— DATA IN THIS EXERCISE —
==*==
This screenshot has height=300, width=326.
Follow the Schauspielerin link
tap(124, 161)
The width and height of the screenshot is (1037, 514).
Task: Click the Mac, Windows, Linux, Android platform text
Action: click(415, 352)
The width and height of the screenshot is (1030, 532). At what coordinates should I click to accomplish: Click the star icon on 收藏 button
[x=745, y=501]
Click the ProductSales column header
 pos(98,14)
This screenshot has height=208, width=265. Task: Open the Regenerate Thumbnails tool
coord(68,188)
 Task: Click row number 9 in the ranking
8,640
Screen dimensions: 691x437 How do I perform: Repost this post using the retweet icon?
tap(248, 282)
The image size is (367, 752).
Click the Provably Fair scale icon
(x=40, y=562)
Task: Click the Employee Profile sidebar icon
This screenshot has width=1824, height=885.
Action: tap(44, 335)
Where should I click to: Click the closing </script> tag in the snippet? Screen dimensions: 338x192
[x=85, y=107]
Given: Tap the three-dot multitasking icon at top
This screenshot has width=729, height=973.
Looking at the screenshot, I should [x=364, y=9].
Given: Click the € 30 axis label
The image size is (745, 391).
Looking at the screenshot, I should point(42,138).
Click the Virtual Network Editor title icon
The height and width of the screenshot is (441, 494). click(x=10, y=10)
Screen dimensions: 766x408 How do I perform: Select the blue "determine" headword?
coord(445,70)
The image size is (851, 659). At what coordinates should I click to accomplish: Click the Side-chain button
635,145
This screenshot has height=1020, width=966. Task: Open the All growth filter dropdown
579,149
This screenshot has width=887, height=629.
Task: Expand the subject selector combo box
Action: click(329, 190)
==*==
— WHAT TO DO —
Every record must appear in the answer exactly as it does above.

— ANSWER TO THIS EXERCISE —
This screenshot has height=300, width=326.
Follow the Schauspielerin link
tap(124, 161)
The width and height of the screenshot is (1037, 514).
Task: Click the Mac, Windows, Linux, Android platform text
Action: click(415, 352)
The width and height of the screenshot is (1030, 532). At what coordinates should I click to accomplish: Click the star icon on 收藏 button
[x=745, y=501]
Click the ProductSales column header
 pos(98,14)
This screenshot has height=208, width=265. Task: Open the Regenerate Thumbnails tool
coord(68,188)
 Task: Click row number 9 in the ranking
8,640
Screen dimensions: 691x437 How do I perform: Repost this post using the retweet icon?
tap(248, 282)
The image size is (367, 752).
Click the Provably Fair scale icon
(x=40, y=562)
Task: Click the Employee Profile sidebar icon
This screenshot has width=1824, height=885.
Action: tap(44, 335)
Where should I click to: Click the closing </script> tag in the snippet? Screen dimensions: 338x192
[x=85, y=107]
Given: Tap the three-dot multitasking icon at top
This screenshot has width=729, height=973.
Looking at the screenshot, I should [x=364, y=9].
Given: Click the € 30 axis label
The image size is (745, 391).
Looking at the screenshot, I should point(42,138).
Click the Virtual Network Editor title icon
The height and width of the screenshot is (441, 494). click(x=10, y=10)
Screen dimensions: 766x408 How do I perform: Select the blue "determine" headword?
coord(445,70)
The image size is (851, 659). At what coordinates should I click to accomplish: Click the Side-chain button
635,145
This screenshot has height=1020, width=966. Task: Open the All growth filter dropdown
579,149
This screenshot has width=887, height=629.
Task: Expand the subject selector combo box
Action: click(329, 190)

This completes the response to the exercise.